Through the mystery of this wounded Heart, the restorative tide of God's merciful love continues to spread over the men and women of our time. Here alone can those who long for true and lasting happiness find its secret.
Here is the way I put it in my book Jesus, Mercy Incarnate (Marian Press, 2000, p. 118):
The focus is on the merciful love that flows to us from His Heart, for in that image what stands out most distinctly are the red and pale rays that shine out from His breast. These rays represent the healing and sanctifying graces, especially of Baptism and the Eucharist, that flow from the Sacred Heart of Jesus toward us. This makes the Mercy image especially suitable for the desperate needs of so many Catholic families in our time, families all too often broken and wounded by evil: apostasy, adultery, divorce and division, contraception, fornication, greed, shallow consumerist materialism, and the killing of the unborn. These assaults of evil, often promoted by modern culture, are simply overwhelming many Catholic families. The rays of the Mercy image show us the healing, sanctifying graces that our Savior is longing to pour into very human heart, if only we will receive then with trust.

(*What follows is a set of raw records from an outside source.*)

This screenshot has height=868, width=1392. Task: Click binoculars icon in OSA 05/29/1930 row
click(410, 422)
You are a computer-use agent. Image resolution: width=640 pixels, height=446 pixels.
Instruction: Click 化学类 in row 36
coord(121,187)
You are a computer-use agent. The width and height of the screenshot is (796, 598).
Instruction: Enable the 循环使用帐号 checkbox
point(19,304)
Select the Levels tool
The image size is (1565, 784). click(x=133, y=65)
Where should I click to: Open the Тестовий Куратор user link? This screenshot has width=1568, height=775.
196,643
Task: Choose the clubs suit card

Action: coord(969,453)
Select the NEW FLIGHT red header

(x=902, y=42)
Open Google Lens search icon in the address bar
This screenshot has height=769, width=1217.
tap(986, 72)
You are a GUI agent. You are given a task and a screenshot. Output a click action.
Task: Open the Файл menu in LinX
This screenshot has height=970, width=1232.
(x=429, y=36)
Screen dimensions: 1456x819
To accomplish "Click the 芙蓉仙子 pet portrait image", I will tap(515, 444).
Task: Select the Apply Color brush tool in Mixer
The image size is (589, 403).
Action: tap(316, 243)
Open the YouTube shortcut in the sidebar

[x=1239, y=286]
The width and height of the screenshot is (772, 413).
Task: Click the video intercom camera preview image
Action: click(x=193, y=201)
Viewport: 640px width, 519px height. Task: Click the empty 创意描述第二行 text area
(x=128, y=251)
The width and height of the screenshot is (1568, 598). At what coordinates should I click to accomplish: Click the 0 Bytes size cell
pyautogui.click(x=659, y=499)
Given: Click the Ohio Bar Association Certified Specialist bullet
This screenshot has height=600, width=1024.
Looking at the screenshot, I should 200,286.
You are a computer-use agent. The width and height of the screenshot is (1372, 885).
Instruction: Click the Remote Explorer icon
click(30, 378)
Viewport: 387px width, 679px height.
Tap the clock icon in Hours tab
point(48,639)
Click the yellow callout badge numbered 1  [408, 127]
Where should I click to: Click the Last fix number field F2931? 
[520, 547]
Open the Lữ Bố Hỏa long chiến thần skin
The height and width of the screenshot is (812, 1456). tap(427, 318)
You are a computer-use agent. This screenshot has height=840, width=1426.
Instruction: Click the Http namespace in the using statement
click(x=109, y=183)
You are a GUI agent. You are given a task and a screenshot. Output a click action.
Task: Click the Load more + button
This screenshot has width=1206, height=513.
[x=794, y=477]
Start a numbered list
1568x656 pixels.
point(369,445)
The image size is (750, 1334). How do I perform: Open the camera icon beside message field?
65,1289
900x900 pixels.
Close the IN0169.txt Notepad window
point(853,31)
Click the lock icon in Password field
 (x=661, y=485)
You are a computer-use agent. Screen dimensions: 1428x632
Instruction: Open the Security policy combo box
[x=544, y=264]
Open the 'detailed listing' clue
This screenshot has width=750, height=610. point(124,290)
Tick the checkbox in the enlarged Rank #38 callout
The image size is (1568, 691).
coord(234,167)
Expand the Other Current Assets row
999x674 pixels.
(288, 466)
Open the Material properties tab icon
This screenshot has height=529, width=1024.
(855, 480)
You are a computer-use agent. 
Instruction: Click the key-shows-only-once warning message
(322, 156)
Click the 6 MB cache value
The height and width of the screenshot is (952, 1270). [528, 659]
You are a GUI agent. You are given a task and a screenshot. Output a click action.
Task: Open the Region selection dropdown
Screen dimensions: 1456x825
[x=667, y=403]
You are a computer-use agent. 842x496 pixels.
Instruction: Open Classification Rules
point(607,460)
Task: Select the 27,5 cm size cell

When we do open our hearts to him with trust, then those rays and graces beam us back into deep union with the Heart of Jesus, as they did for St. Faustina herself. She writes:
He brought me into such intimacy with Himself that my heart was espoused to His Heart in a loving union, and I could feel the faintest stir of His Heart, and He of mine. The fire of my created love was joined to the ardor of His uncreated love. ...
O my Master, I surrender myself completely to You, who are the rudder of my soul; steer it Yourself according to your divine wishes. I enclose myself in Your most compassionate Heart which is a sea of unfathomable mercy. (Diary, 1242 and 1450)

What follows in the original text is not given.